All types of nutritional deprivation - vitamin imbalance, amino acid imbalance and so on can cause cells in the brain and the nose to die, but it is noticeable that Mineral deficiency - especially zinc deficiency has a very noticeable effect.
Nasal sprays have been mentionned above, they are a major cause of anosmia. There are other pharmaceuticals implicated, however.
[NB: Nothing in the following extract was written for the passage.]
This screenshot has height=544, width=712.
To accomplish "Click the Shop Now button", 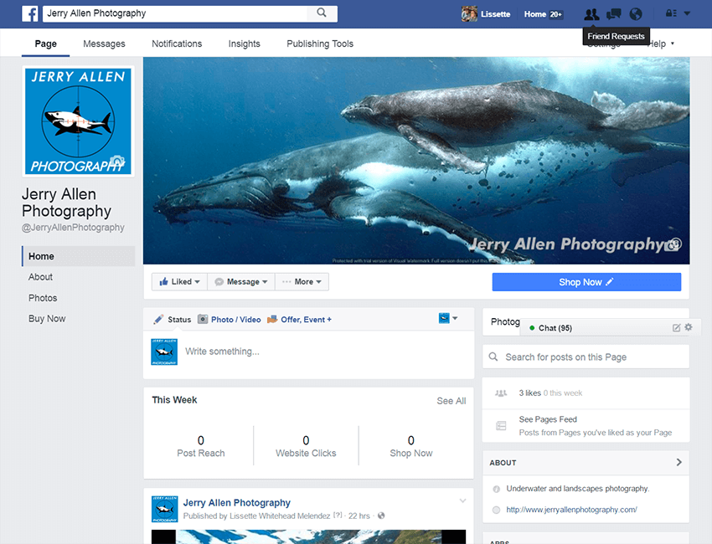I will tap(586, 282).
The eHealthme site collects the Adverse Drug reports submitted by doctors to the FDA and SEDA in the USA. It then summarises them for ease of use. We originally provided a direct link to the Anosmia entry listed on this site and the pharmaceuticals that can cause it, but the eHealthme website designers frequently reorganise the site and thus break the links. Thus in order to find out which pharmaceuticals are implicated in Anosmia
- Follow the LINK to the eHealthme website
- Using the ‘All conditions’ index find the appropriate entry. At the time of writing the site was being restructured and they had entries for Loss of smell and anosmia
- Now scroll down until you get to the section marked ‘Drugs that could cause ”
The list shows you all the drugs implicated in CAUSING Anosmia as well as the number of people who have made a complaint to their doctor and had their case reported by him. Note that it is up to the doctor whether he reports or not.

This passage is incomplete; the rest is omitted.